__Extract__:
— Start —
US20080313202A1

US20080313202A1 - Method and apparatus for semantic keyword clusters generation

Info

Publication number: US20080313202A1
Application number: US11/811,657
Authority: US
Inventors: Yakov Kamen
Original assignee: Individual
Current assignee: Individual
Priority date: 2007-06-12
Filing date: 2007-06-12
Publication date: 2008-12-18

Abstract

A method and apparatus in accordance with the invention which, for any given keyword, generate a semantic keyword cluster of meanings and associated proximity scores.

Description

CROSS-REFERENCE TO RELATED APPLICATIONS

This application claims the benefit of provisional patent filed 2006 Jun. 11 by the present inventor

FEDERALLY SPONSORED RESEARCH

Not applicable

SEQUENCE LISTING OF PROGRAM

Not applicable

BACKGROUND OF THE INVENTION

This invention pertains to technology used for data search, particularly data search over the Internet.
— End —
__Material provided__:
— Start —
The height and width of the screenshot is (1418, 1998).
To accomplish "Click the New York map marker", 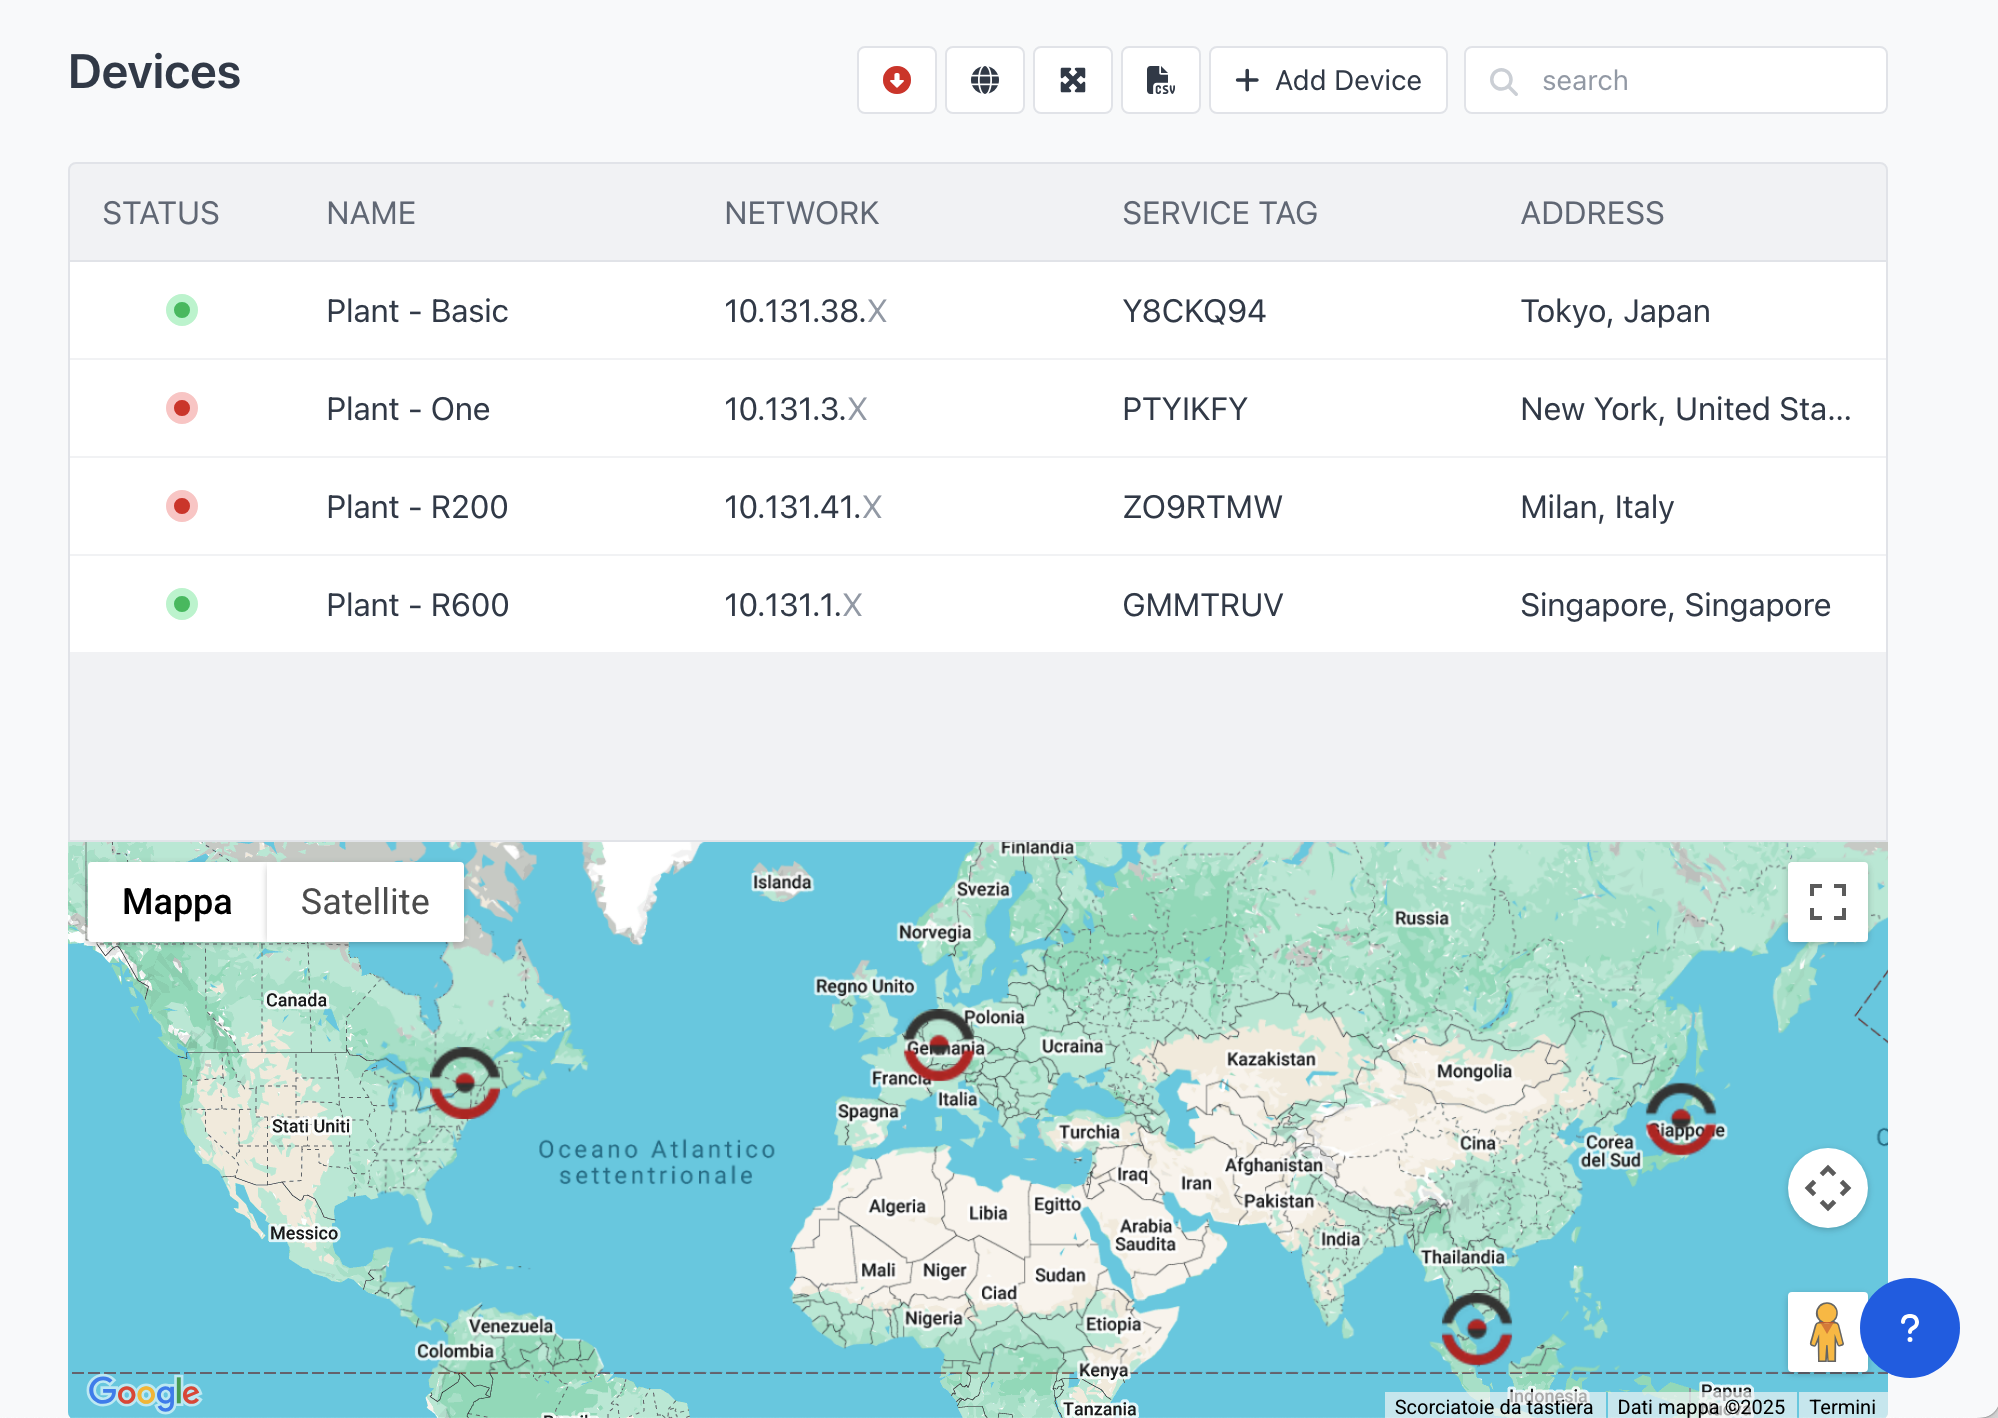I will [465, 1083].
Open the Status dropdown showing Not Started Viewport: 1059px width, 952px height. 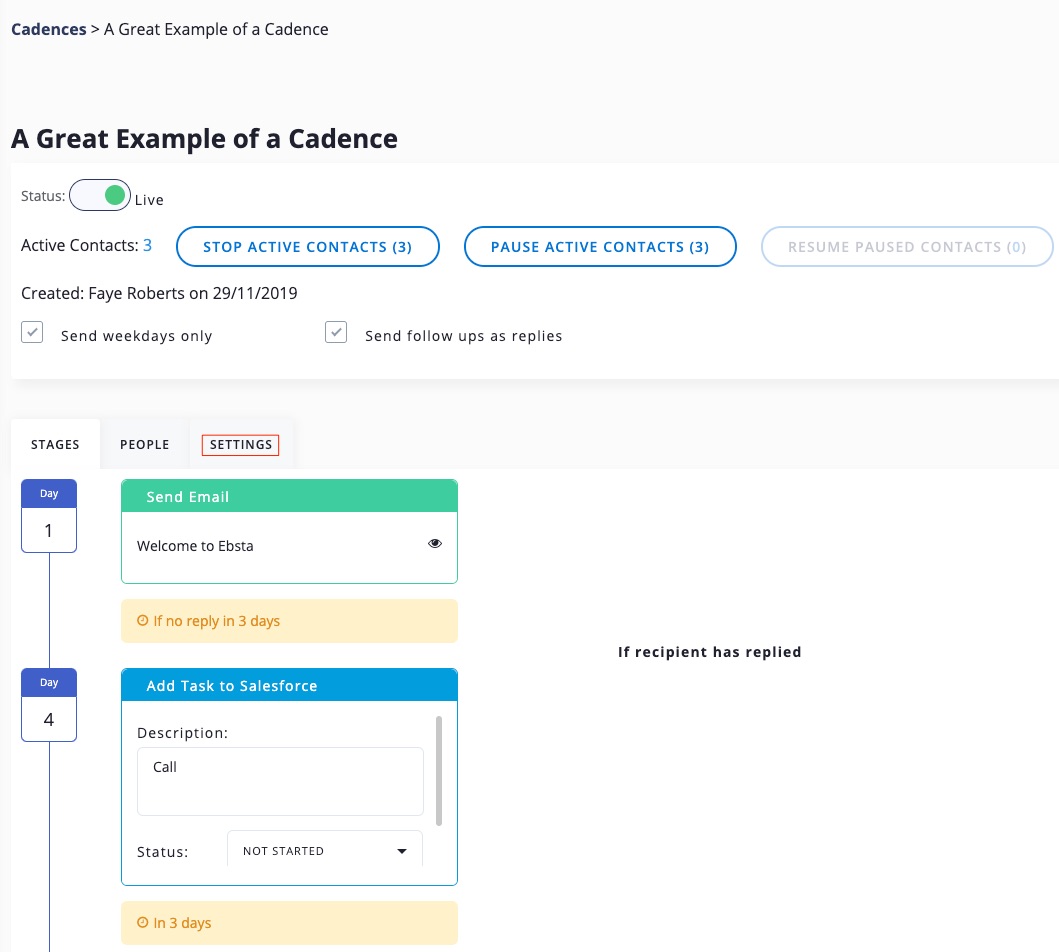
— End —
__Challenge 1__:
Using the patent page on semantic keyword clusters, answer these:
(a) On what date was the application filed?
(b) Who is named as the inventor?
(c) What field of technology does the background say the invention belongs to?
__Challenge 2__: Extend the patent page on semantic keyword clusters by writing the next few sentences of its background section.

__Reply 1__:
(a) 2007-06-12
(b) Yakov Kamen
(c) Technology used for data search, particularly data search over the Internet.

__Reply 2__:
Search requests are usually described by keywords or search queries. Each keyword consists of single or multiple words or terms. In many applications, it would be extremely beneficial to understand how relevant (or semantically close) two different keywords are. Such knowledge could be used to define contextual advertisement bidding strategies, generate advertisement content, reconstruct people's search intentions, discover latent ties between people and documents, and more.
Successful attempts to create a method and apparatus that would numerically estimate keyword's relevance are unknown today. The problem is mathematical in nature. It may be possible to determine proximity for all single-term keywords although it would require approximately 50 billion word comparisons. Any attempt to compare all keywords of two or more terms would be virtually impossible due to the high amount of required computations. As a result, the simple question of how relevant keywords “British agent 007” and “James Bond” are to each other is still open today.
The proposed invention defines a method and apparatus to compute keywords' proximity by creation of a set of neighbor keywords (keyword clusters) using novel keyword proximity measurement technology.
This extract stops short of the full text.